YOUR TASK ▸
Would you transcribe the whole listing exactly, minus its pictures?

GIVEN INFORMATION Block Start

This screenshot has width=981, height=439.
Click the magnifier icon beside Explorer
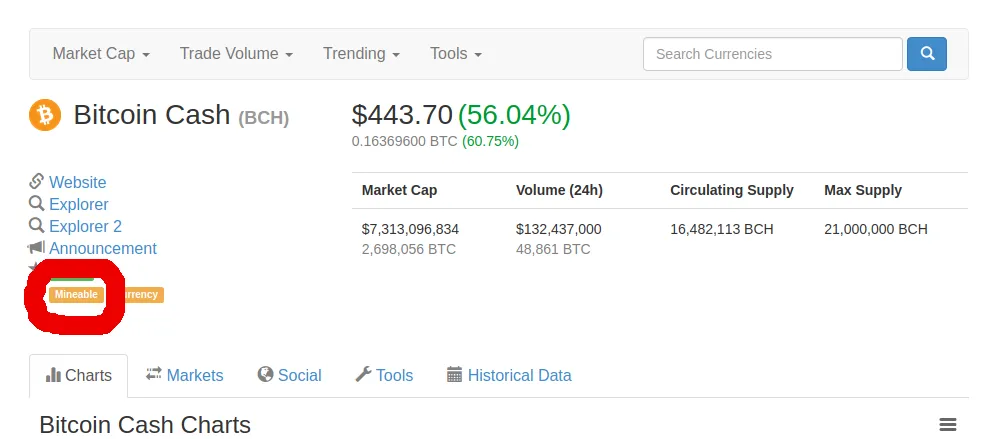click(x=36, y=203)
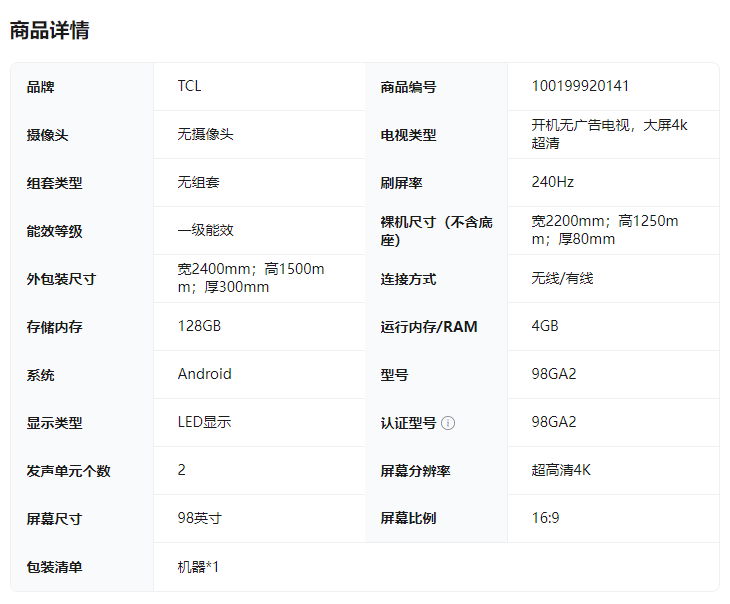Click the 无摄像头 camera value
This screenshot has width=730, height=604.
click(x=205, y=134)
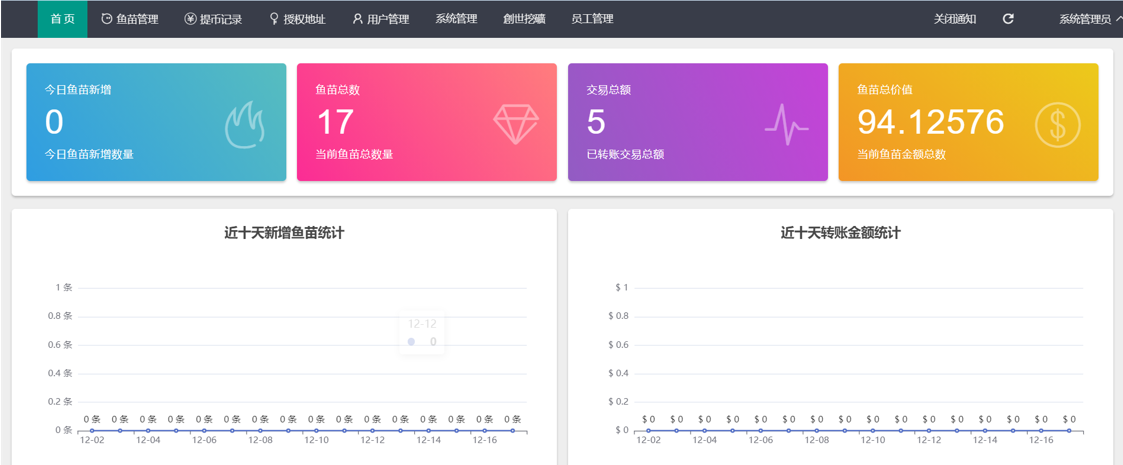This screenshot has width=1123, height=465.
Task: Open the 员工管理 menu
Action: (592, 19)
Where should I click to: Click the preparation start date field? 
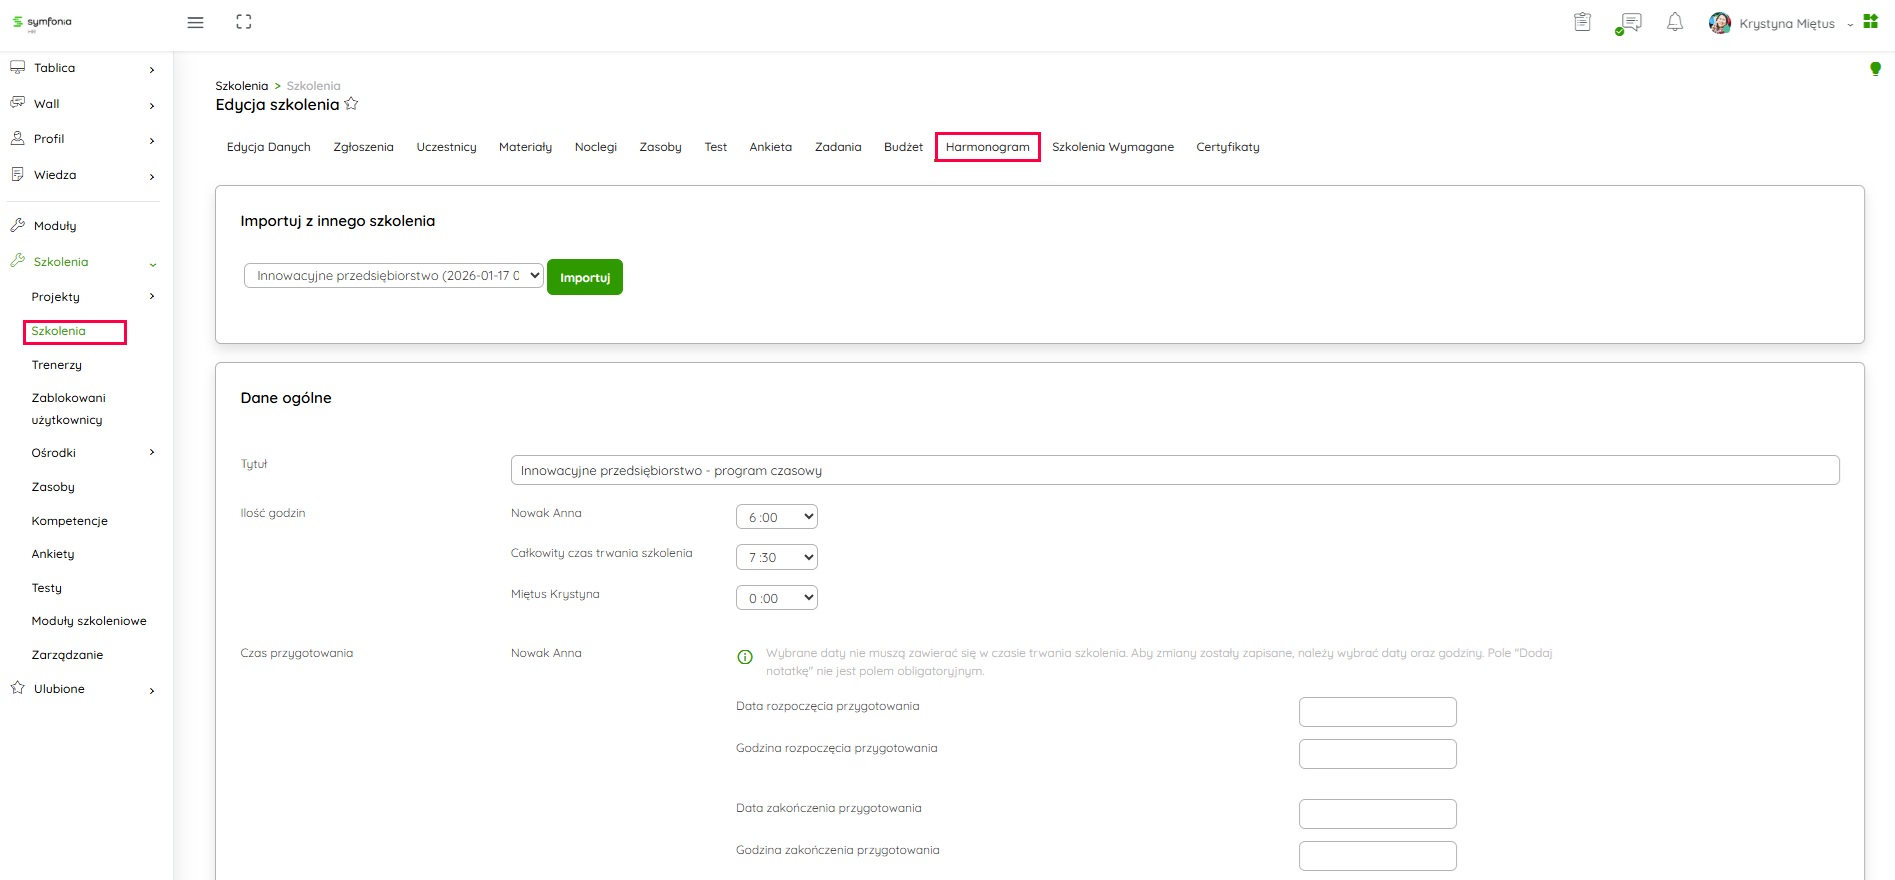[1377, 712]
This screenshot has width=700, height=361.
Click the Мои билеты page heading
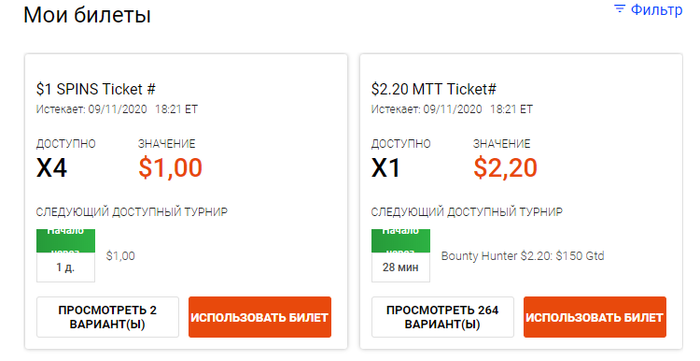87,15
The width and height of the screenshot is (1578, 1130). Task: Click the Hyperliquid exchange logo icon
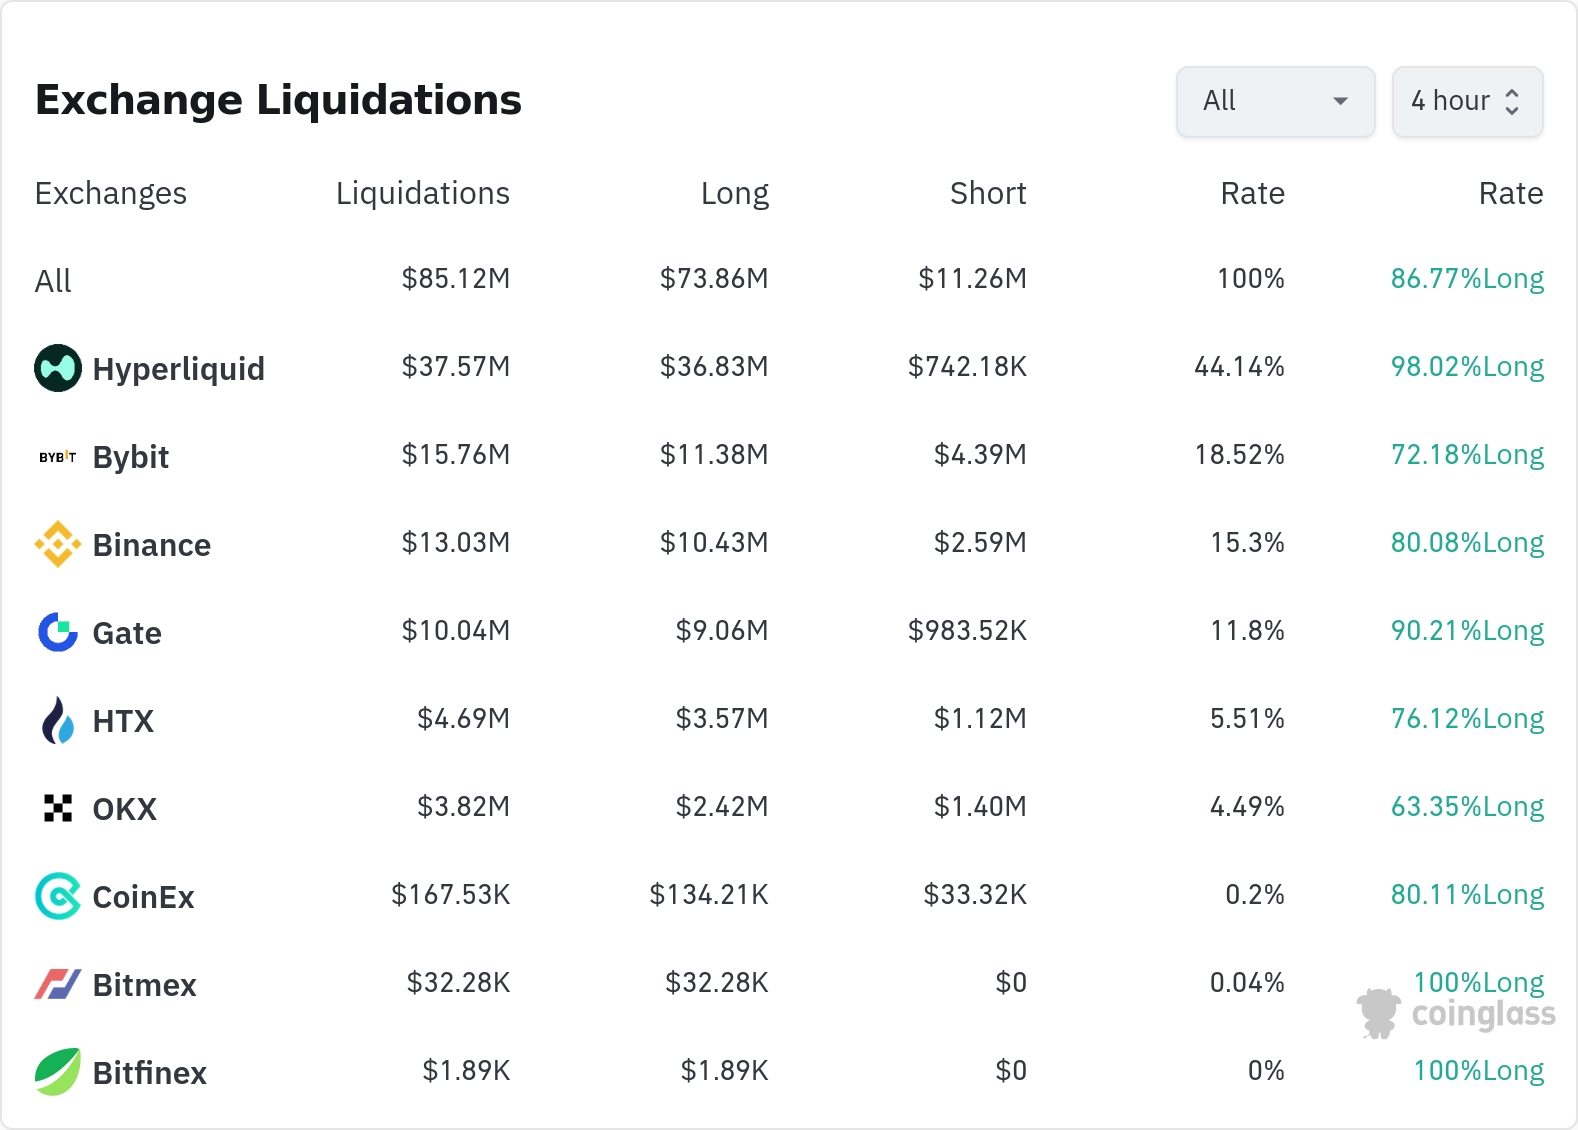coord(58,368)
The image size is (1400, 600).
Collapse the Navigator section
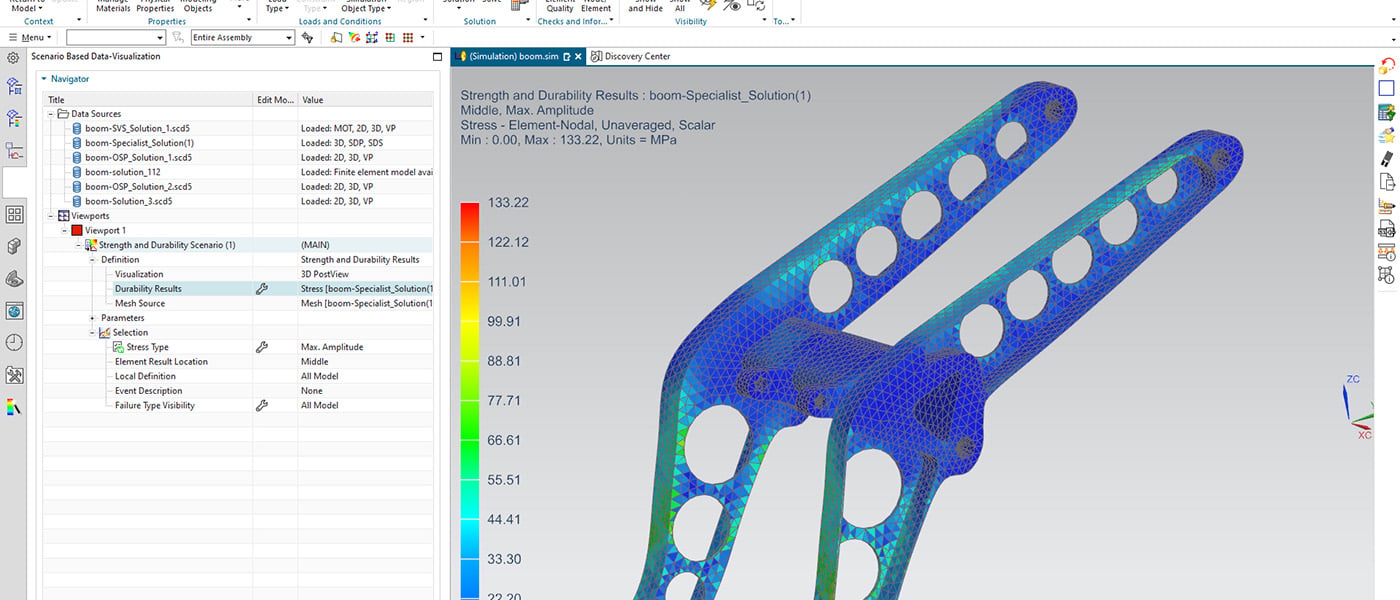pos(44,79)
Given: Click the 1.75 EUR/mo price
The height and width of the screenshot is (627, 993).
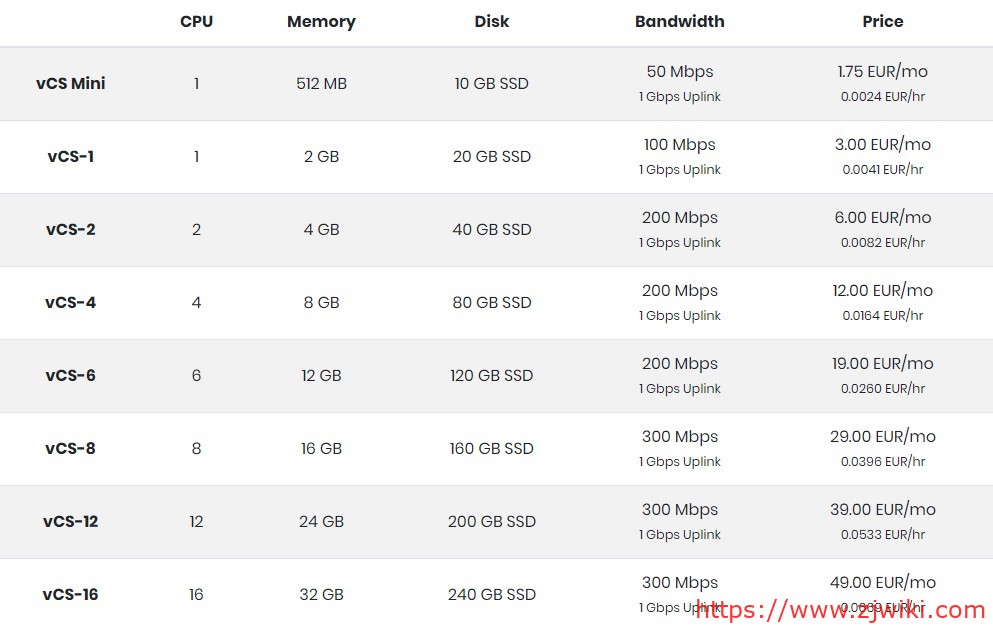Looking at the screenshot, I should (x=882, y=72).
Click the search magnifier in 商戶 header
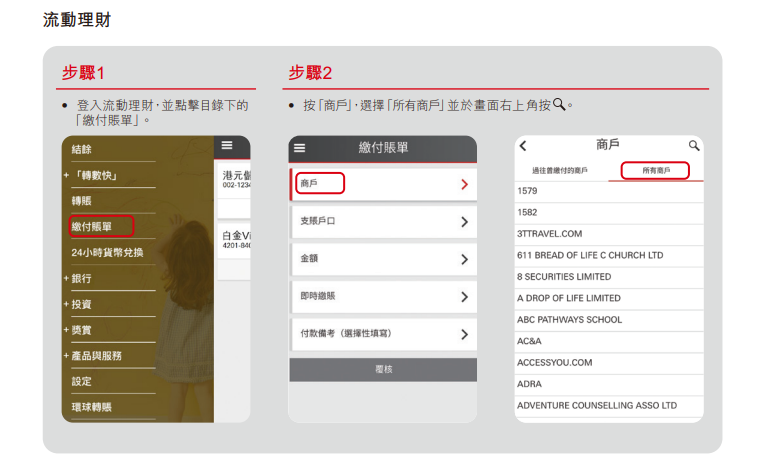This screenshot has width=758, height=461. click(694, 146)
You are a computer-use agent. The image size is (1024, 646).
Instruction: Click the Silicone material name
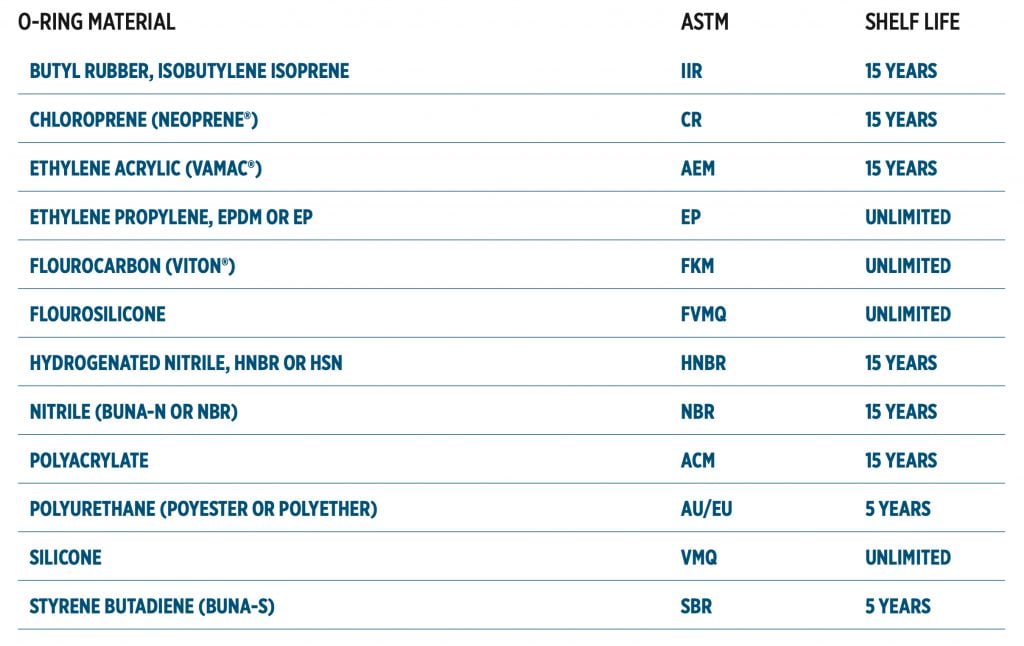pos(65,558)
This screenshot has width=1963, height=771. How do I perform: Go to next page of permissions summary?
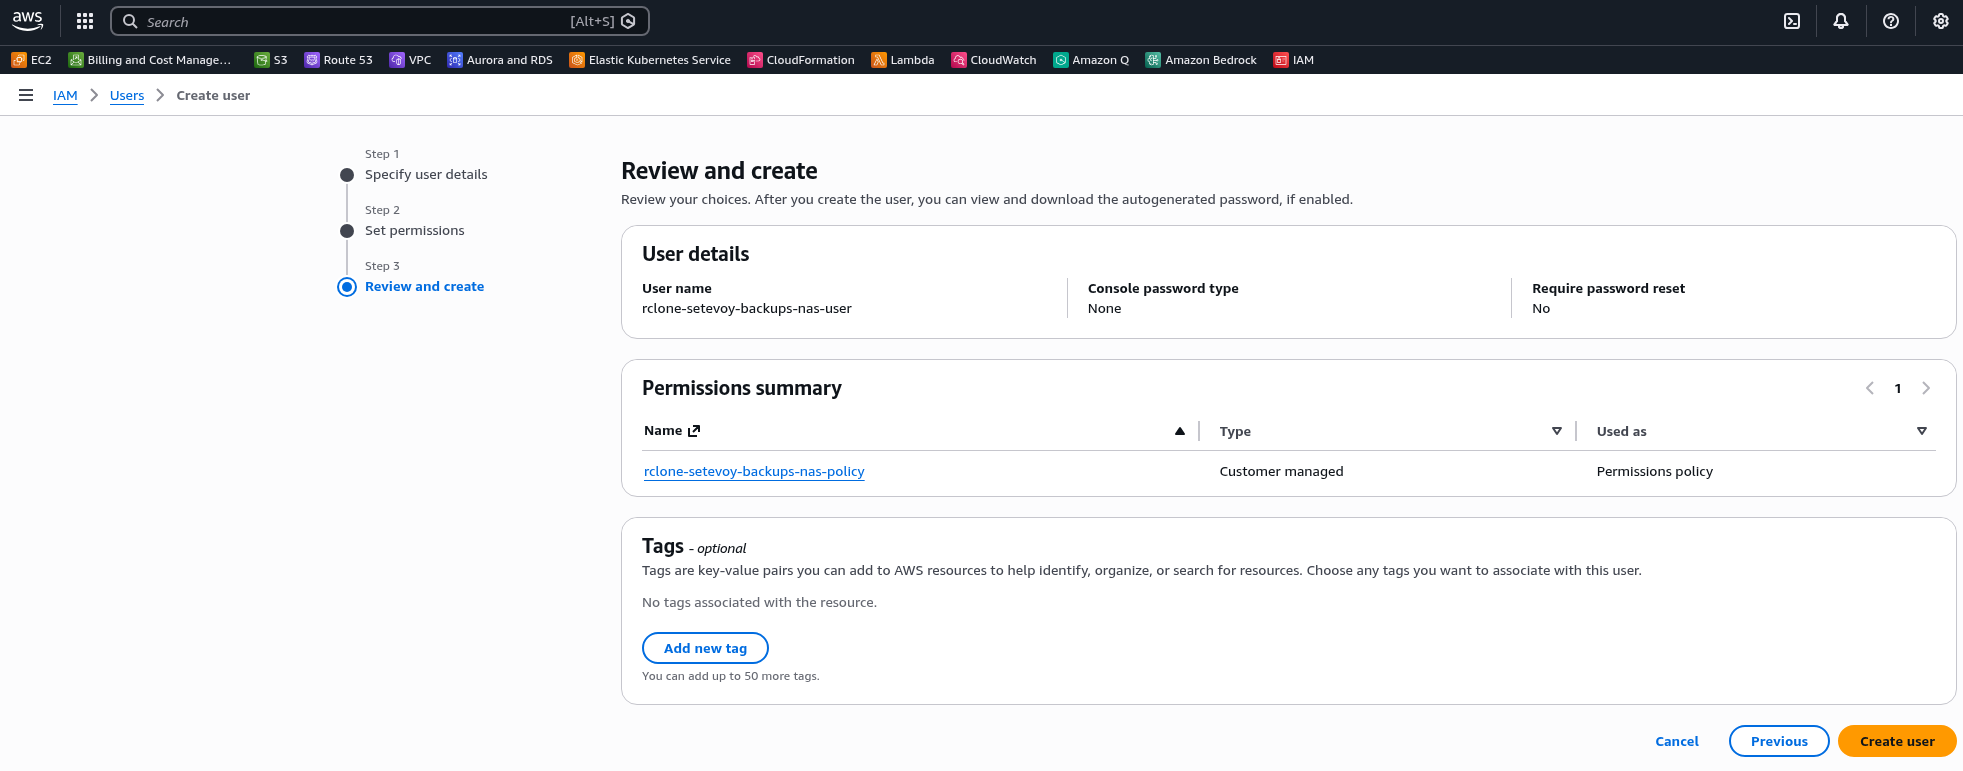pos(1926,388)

GIVEN INFORMATION Block End

YOUR SOLUTION ▸
This screenshot has width=981, height=439.
Click the magnifier icon beside Explorer
click(x=36, y=203)
Click the 无摄像头 camera value
This screenshot has width=730, height=604.
click(x=205, y=134)
This screenshot has width=1123, height=465.
Task: Open the 员工管理 menu
Action: (592, 19)
Where should I click to: Click the preparation start date field? 
[1377, 712]
This screenshot has width=700, height=361.
Click the Мои билеты page heading
87,15
The width and height of the screenshot is (1578, 1130). Task: Click the Hyperliquid exchange logo icon
coord(58,368)
The image size is (1400, 600).
Collapse the Navigator section
pos(44,79)
Given: Click the 1.75 EUR/mo price
The height and width of the screenshot is (627, 993).
Looking at the screenshot, I should (x=882, y=72).
Click the search magnifier in 商戶 header
This screenshot has width=758, height=461. click(694, 146)
You are a computer-use agent. The image size is (1024, 646).
Instruction: Click the Silicone material name
pos(65,558)
This screenshot has width=1963, height=771. How do I perform: Go to next page of permissions summary?
pos(1926,388)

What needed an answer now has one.